# Saved data entries
+ + + +
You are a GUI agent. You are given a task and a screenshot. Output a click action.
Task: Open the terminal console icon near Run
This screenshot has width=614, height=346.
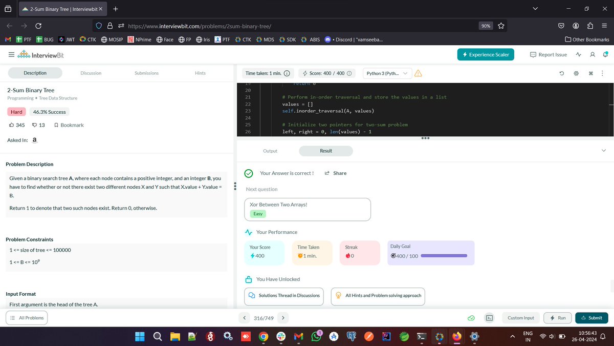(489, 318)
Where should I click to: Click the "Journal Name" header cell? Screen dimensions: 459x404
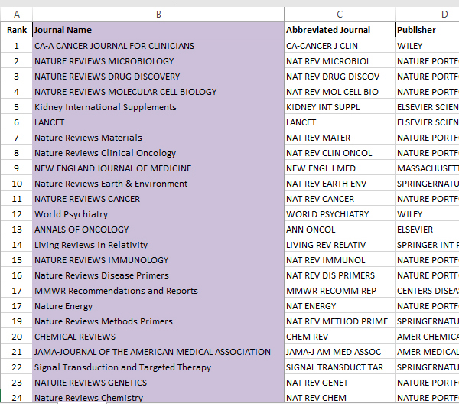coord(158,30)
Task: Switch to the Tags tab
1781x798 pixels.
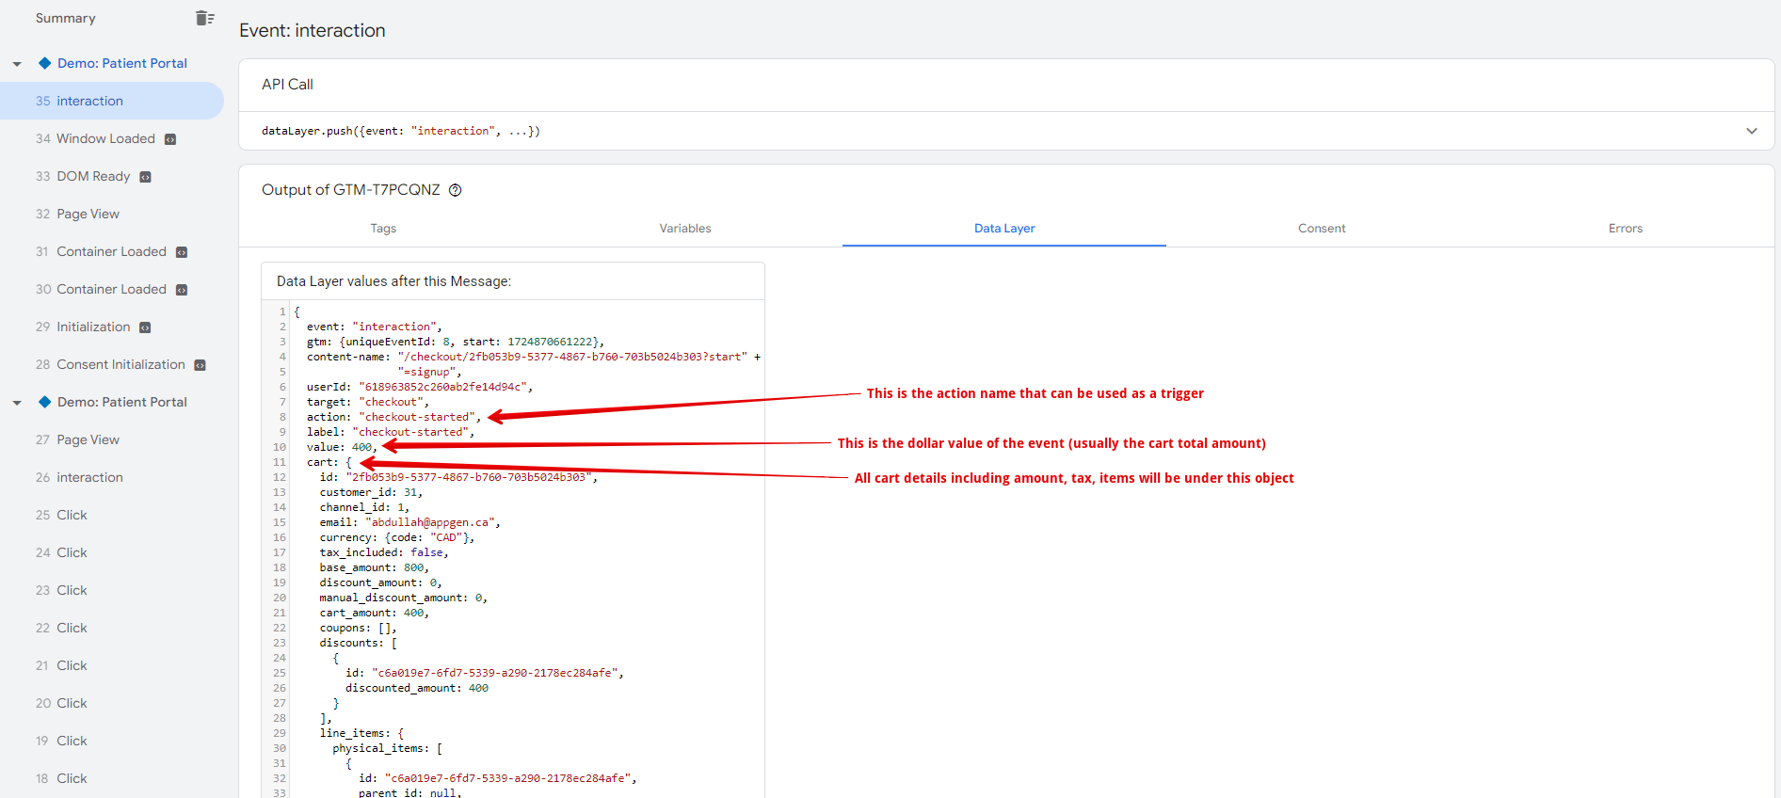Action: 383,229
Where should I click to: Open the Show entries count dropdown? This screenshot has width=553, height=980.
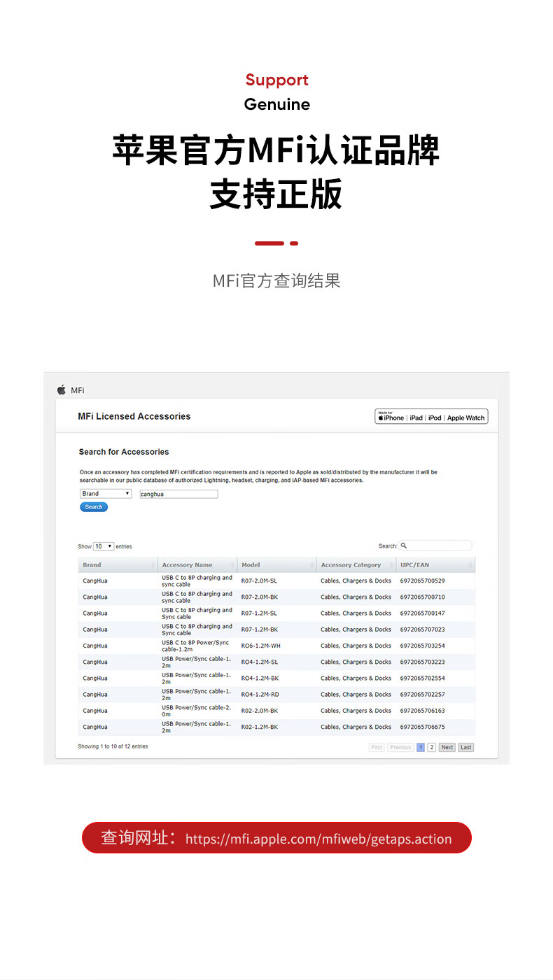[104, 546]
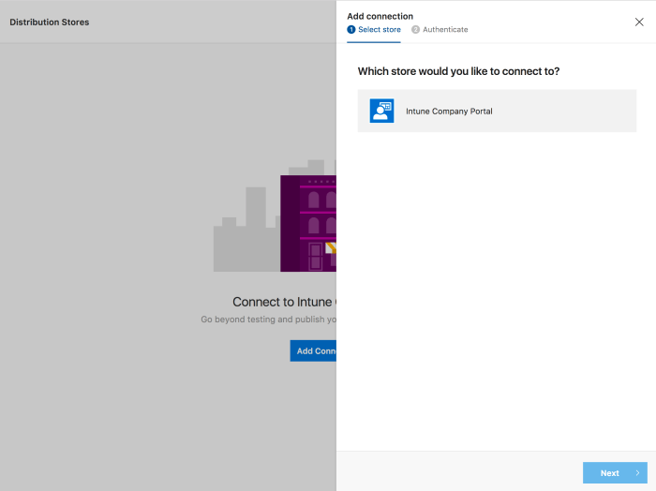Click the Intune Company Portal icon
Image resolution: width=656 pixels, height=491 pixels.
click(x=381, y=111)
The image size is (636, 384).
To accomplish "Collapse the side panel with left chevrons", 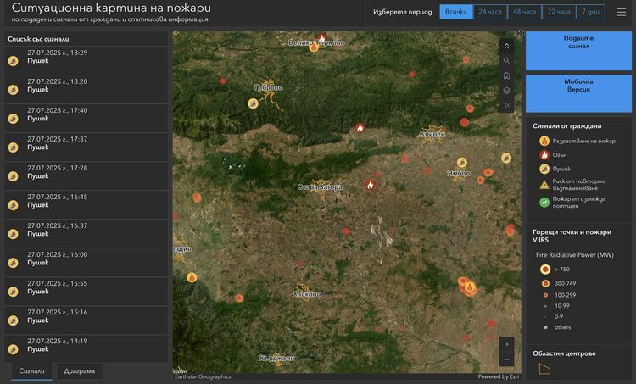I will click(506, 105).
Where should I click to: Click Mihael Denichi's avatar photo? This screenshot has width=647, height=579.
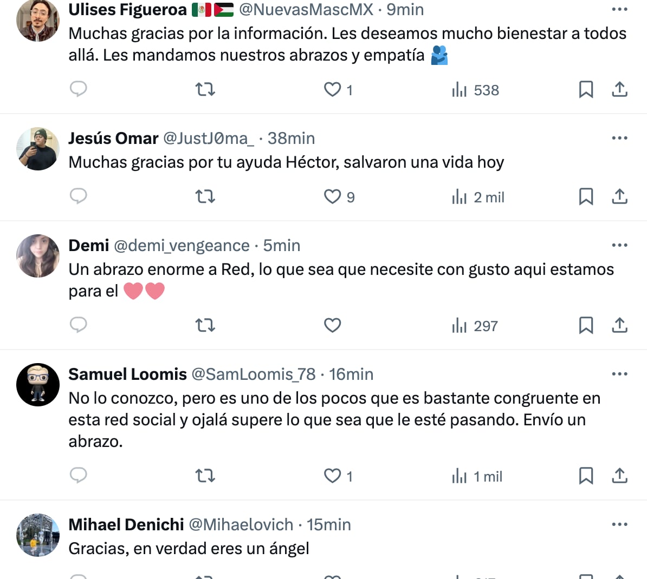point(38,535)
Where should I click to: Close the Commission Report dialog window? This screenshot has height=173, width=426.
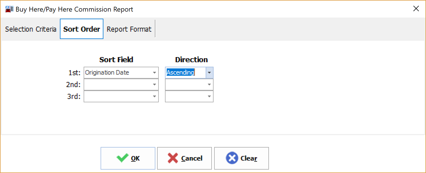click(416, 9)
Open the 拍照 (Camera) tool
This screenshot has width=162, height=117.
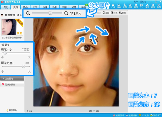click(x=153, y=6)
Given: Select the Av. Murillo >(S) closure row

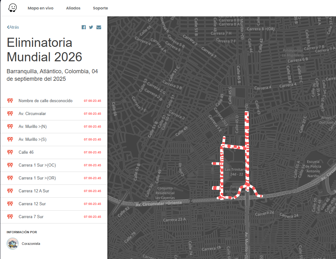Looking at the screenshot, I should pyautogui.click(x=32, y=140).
+ + + +
# WORK REQUIRED
An exact copy is needed of every line from the one holding "This screenshot has width=162, height=117." to the end of the entries above, both ends kept and each picture dropped.

# RESPONSE BOX
This screenshot has width=162, height=117.
click(x=153, y=6)
Given: Select the Av. Murillo >(S) closure row

Looking at the screenshot, I should pyautogui.click(x=32, y=140).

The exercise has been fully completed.